[Extract to read]

Human abuse potential of the new opioid analgesic molecule NKTR-181 compared with oxycodone

Abstract

Objective. Evaluate the human abuse potential, pharmacokinetics, pharmacodynamics, and safety of NKTR-181, a novel mu-opioid agonist molecule, relative to oxycodone. Design. This randomized, single-center, doubleblind, active- and placebo-controlled five-period crossover study enrolled healthy, adult, non-physically dependent recreational opioid users. Setting. Inpatient clinical research site. Subjects. Forty-two randomized subjects (73.8% male, 81% white, mean age = 25 years). Methods. The primary objective was to evaluate single orally administered 100, 200, and 400mg NKTR-181 doses in solution compared with 40mg oxycodone and placebo solutions using the Drug Liking visual analog scale. Secondary measures included the Drug Effects Questionnaire, Addiction Research Center Inventory/Morphine Benzedrine Group Subscale, Price Value Assessment Questionnaire, Global Assessment of Overall Drug Liking, and Take Drug Again Assessment. Central nervous systemmu-opioid effects were assessed using pupillometry. The study included qualifying and treatment phases. Subjects received each of the five treatments using a crossover design. Results. NKTR-181 at all dose levels had significantly lower Drug Liking Emax than oxycodone (P< 0.0001). Drug Liking scores for oxycodone increased rapidly within 15minutes and peaked at approximately one hour postdose, whereas Drug Liking (and most secondary abuse potential measures) for all doses of NKTR-181 were comparable with placebo for at least the first hour. Only the 400mg Drug Liking scores were minimally differentiated vs placebo from one and a half to four hours, but remained significantly lower than oxycodone (P< 0.003). NKTR-181 treatment-related adverse effects were mild and occurred at a lower rate compared with oxycodone. Conclusions. NKTR-181 demonstrated delayed onset of CNS effects and significantly lower abuse potential scores compared with oxycodone in recreational opioid users.

[Task item] According to the abstract, how many subjects were randomized in the study? Answer from the abstract alone.

[Items from a data source]
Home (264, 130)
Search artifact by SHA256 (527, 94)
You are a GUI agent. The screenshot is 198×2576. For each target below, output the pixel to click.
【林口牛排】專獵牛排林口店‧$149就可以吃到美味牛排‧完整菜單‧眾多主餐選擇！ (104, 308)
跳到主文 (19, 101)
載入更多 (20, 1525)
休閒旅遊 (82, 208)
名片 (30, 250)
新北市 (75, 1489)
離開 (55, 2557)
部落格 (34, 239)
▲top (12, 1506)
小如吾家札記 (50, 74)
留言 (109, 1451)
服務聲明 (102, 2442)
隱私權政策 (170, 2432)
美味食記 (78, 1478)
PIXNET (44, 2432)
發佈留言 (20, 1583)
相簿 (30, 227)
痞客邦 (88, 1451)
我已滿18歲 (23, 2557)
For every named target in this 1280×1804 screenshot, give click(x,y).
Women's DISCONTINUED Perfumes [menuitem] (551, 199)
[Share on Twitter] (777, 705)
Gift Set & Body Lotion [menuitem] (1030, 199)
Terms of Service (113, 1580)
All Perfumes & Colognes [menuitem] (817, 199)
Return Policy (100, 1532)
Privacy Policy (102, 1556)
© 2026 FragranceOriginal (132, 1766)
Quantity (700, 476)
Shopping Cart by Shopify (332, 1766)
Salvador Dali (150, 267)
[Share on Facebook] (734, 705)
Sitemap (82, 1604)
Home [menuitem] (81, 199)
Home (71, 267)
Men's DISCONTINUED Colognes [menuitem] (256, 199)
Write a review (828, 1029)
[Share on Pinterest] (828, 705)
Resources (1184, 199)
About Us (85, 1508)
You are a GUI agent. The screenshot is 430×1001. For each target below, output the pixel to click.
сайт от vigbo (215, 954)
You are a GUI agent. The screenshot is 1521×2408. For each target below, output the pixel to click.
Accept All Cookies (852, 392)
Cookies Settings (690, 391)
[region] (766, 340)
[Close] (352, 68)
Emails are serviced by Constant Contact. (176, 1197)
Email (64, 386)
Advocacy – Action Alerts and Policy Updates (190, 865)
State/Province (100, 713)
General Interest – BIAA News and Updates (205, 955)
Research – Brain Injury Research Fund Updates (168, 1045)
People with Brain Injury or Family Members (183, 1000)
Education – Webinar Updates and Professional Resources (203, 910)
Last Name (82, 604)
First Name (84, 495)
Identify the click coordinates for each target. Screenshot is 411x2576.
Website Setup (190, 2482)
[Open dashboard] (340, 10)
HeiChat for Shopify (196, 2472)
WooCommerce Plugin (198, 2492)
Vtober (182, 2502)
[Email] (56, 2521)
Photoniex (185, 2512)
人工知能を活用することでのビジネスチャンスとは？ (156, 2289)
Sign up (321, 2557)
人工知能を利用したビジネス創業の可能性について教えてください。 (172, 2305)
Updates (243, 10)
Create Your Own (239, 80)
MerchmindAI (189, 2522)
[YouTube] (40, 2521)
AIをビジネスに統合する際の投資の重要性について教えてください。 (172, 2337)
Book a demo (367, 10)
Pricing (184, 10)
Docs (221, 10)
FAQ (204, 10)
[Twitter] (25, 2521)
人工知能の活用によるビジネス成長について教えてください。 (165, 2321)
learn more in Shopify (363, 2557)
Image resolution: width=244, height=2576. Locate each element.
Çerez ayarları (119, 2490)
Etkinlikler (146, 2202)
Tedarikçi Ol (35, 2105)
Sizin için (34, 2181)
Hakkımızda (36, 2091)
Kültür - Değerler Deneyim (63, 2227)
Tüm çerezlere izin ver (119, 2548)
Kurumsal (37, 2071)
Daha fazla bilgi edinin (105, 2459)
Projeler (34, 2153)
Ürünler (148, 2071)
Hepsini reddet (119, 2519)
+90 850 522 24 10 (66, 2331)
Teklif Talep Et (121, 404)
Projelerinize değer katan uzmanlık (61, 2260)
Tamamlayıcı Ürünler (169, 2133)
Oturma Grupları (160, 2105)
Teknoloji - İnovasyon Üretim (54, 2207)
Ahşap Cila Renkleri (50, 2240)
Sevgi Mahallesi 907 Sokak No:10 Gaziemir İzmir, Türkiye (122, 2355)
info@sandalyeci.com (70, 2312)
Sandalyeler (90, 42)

[Your response] Forty-two subjects were randomized.